The IWSLT 2021 BUT Speech Translation Systems
- URL: http://arxiv.org/abs/2107.06155v1
- Date: Tue, 13 Jul 2021 15:11:18 GMT
- Title: The IWSLT 2021 BUT Speech Translation Systems
- Authors: Hari Krishna Vydana, Martin Karafi'at, Luk'as Burget, "Honza"
Cernock'y
- Abstract summary: BUT's English to German offline speech translation(ST) systems developed for IWSLT 2021.
They are based on jointly trained Automatic Speech Recognition-Machine Translation models.
Their performances is evaluated on MustC-Common test set.
- Score: 2.4373900721120285
- License: http://creativecommons.org/licenses/by/4.0/
- Abstract: The paper describes BUT's English to German offline speech translation(ST)

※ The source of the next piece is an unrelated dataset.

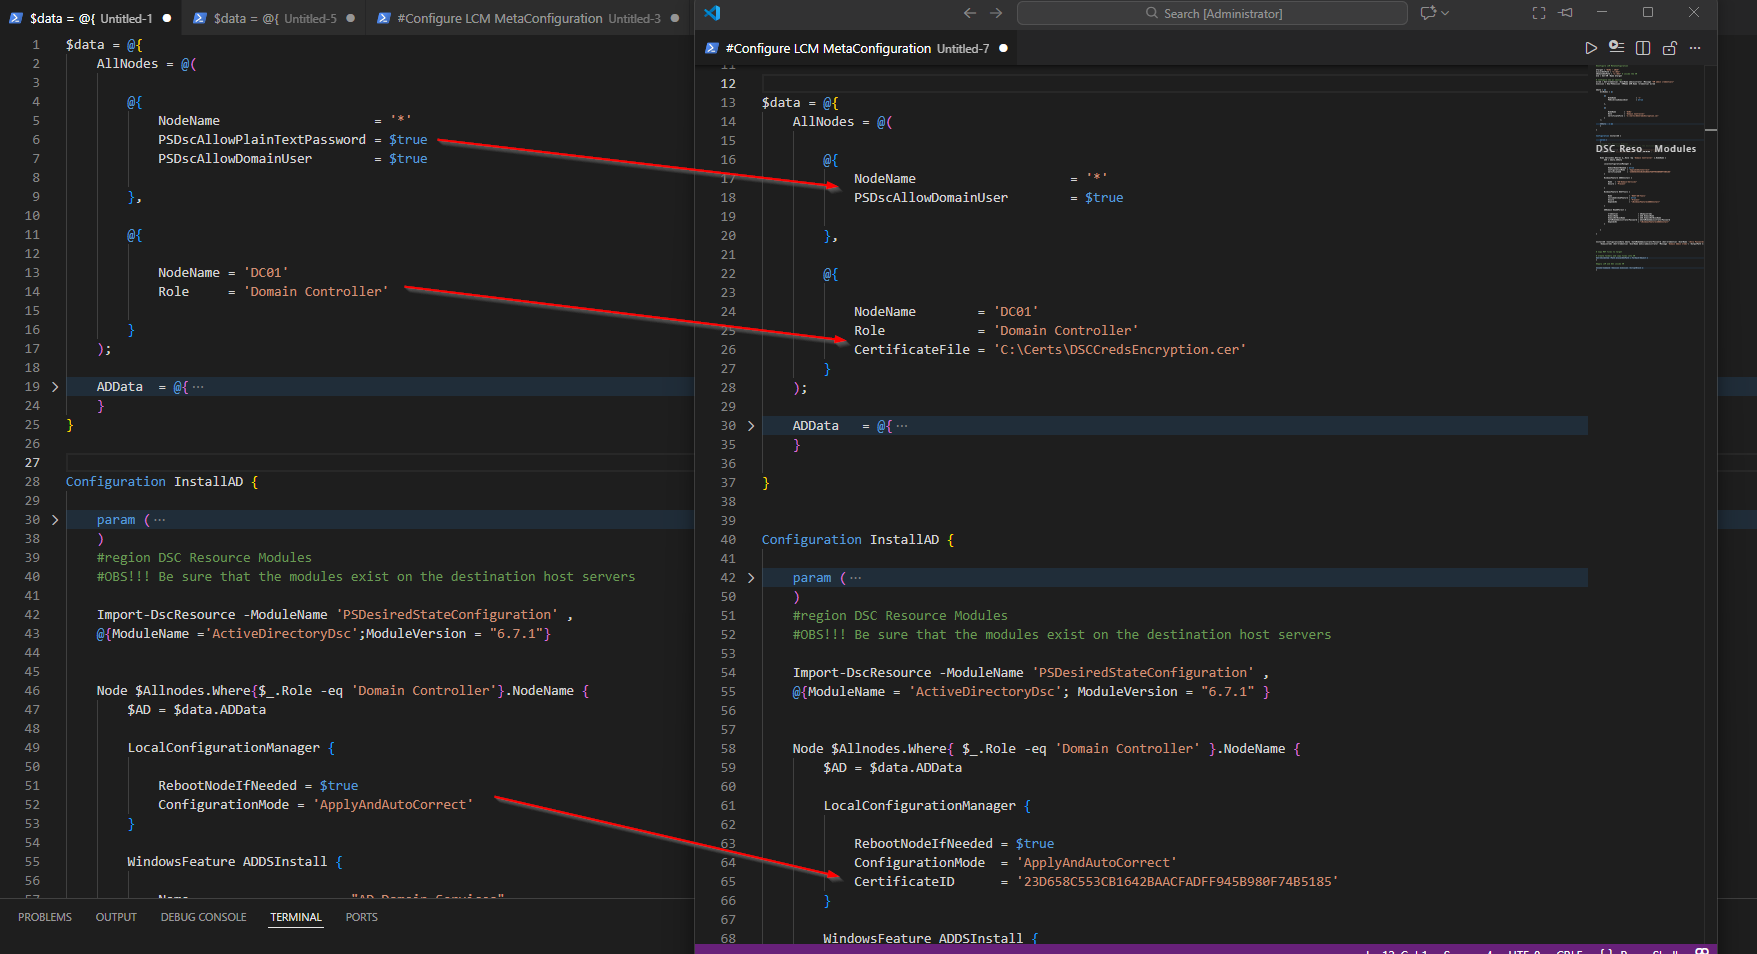Toggle the pin icon in title bar
The width and height of the screenshot is (1757, 954).
(1566, 13)
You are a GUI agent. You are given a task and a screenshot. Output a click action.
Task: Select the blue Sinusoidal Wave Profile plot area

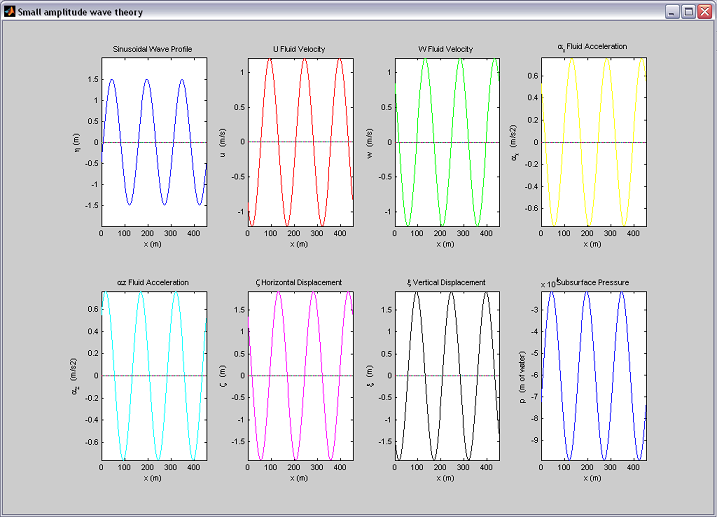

systems developed for IWSLT2021. They are based on jointly trained Automatic
Speech Recognition-Machine Translation models. Their performances is evaluated
on MustC-Common test set. In this work, we study their efficiency from the
perspective of having a large amount of separate ASR training data and MT
training data, and a smaller amount of speech-translation training data. Large
amounts of ASR and MT training data are utilized for pre-training the ASR and
MT models. Speech-translation data is used to jointly optimize ASR-MT models by
defining an end-to-end differentiable path from speech to translations. For
this purpose, we use the internal continuous representations from the
ASR-decoder as the input to MT module. We show that speech translation can be
further improved by training the ASR-decoder jointly with the MT-module using
large amount of text-only MT training data. We also show significant
improvements by training an ASR module capable of generating punctuated text,
rather than leaving the punctuation task to the MT module.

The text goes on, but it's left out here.